Determine the probability that the cycle time lies between 5.1 and 5.3 seconds. We have:
\[P ( 5.1 \leq X \leq 5.3 ) = \frac{5.3 - 5.1}{5.4 - 4.8}\]This gives:
\[P ( 5.1 \leq X \leq 5.3 ) = \frac{0.2}{0.6} = \frac{1}{3}\]So the probability is again approximately $0.333$.
Find the expected cycle time $E ( X )$. For a uniform distribution on $( a , b )$ we have:
\[E ( X ) = \frac{a + b}{2}\]Thus:
\[E ( X ) = \frac{4.8 + 5.4}{2} = \frac{10.2}{2} = 5.1\]The expected cycle time is 5.1 seconds.

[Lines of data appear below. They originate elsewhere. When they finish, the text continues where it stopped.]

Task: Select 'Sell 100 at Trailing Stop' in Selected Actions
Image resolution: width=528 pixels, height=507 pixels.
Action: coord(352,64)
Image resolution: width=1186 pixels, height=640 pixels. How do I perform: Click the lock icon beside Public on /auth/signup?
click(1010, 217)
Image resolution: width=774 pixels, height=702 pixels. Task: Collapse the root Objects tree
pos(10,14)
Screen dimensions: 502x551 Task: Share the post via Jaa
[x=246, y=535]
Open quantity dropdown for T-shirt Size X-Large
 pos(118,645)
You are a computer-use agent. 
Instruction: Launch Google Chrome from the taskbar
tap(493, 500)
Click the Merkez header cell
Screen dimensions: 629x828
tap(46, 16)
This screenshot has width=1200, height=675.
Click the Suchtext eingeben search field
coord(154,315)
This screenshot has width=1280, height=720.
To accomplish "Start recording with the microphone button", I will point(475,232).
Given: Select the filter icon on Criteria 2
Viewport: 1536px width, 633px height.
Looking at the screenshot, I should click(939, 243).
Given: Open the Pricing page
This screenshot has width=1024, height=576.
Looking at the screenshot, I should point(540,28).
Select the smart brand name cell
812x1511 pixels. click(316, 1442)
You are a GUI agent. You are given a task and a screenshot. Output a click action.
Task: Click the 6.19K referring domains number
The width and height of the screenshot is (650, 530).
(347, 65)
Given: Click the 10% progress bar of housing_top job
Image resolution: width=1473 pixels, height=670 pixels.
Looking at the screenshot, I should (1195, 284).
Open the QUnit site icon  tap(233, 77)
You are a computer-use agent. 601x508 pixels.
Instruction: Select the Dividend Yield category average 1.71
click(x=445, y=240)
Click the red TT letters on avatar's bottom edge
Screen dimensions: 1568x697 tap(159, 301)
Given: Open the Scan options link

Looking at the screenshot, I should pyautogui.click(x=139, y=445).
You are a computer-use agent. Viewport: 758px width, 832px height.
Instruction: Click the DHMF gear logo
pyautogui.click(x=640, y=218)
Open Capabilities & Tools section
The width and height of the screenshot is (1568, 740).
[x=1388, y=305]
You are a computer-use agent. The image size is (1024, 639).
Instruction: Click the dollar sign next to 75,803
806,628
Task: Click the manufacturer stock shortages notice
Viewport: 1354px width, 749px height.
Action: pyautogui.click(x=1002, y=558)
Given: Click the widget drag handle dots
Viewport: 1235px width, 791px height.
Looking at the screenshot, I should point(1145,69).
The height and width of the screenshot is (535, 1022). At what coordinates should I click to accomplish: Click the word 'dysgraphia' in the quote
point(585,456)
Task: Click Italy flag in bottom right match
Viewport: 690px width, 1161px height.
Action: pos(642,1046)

Calculate the variance $Var ( X )$. The variance of a uniform distribution on $( a , b )$ is:
\[Var ( X ) = \frac{( b - a )^{2}}{12}\]Substituting the values we obtain:
\[Var ( X ) = \frac{( 5.4 - 4.8 )^{2}}{12} = \frac{0.6^{2}}{12} = \frac{0.36}{12} = 0.03\]So the variance is $0.03$.